§ **What to do**
#1 According to the TR6 suspension post, what is the caster spec?
#2 Extend the TR6 suspension post past its last sentence, in the same first-person forum voice.

§ **Source passage**
[Start]
> I just installed a set of uprated from springs I bought 4 years ago
>from British Parts NW
>The problem is that the car seems to sit very nose-high now. I'd guess
>that the tire-fender gap in the front is easily twice that in the rear, which
>seems strange.
[ this is a '70 TR6]
Ok, I have the car back from the alignment shop, and put about 20 miles
on it. I rough-measured the gaps on all 4 wheels, and this is what I get:
(tire - fender lip clearance)
2" 2-2.5" (front)
1" 1.5-2" (rear)
Looks like the left-rear is sagging, again. Or perhaps some strange
frame warp? The fronts are still sitting higher than the rears, but it's not
as pronounced on the passenger side. I had thought that the driver-side lean
was caused by a sagging old front spring.
The front is mega-stiff now. I checked the Bentley manual and the
front springs are supposed to have a shorter free-length than the rears, and
1 less turn as well, so I guess the old springs were in the correct places.
Another question: the driver's side had only .9 degrees of caster,
while the right side had 3.75 or so. Spec is 2.75 +-1, so one is way under,
and the other is riding the high end. The shop was quite suprised it didn't
pull. Also interesting is that the side with .9 is the "good" side; the
other side hit a curb hard (the DPO). Caster isn't adjustable on TR6's,
so how do I correct it? Especially as that's the good side - freshly (in
miles) rebuilt and never damaged that I know of. There's a .5" setback from
one side to the other, though, so the impact and/or repairs by the PO did do
some nastiness.
[End]
§ **Information provided**
[Start]
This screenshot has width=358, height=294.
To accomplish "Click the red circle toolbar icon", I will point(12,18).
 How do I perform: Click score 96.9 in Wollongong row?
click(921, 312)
[End]
§ **Answers for this exercise**
#1 2.75 degrees, plus or minus 1.

#2
Also, what will such out-of-spec and mismatched caster cause to
happen? There's no pulling, steering seems to center ok. High speed shimmy
seems gone now (it was tires or the .8 inches of toe-in I had).
They refused to touch the rear suspension alignment. The computer
shows .9 degree positive camber on the left-rear, toe .44, and .8 negative
on the right-rear, toe .43 (total rear toe, .86 versus nominal .12). Nominal
camber is 1 degree negative. Should I leave it alone or is that too much
toe-in to ignore? I suspect I can get away with ignoring the left-side
camber - not to mention it isn't obvious how to change it - the shims would
change toe, not camber. It could be a result of a bad spring there (that
corner is sagging), or frame warpage, though none's obvious.
One more note for TR owners: the little springs that go under the
wheel-centers ARE available from TRF, though most of the catalogs don't
show them (at least not in the obvious places). I needed some but didn't
know the numbers, and the Level I sales guy couldn't find it at first, but
on the third and last try found it.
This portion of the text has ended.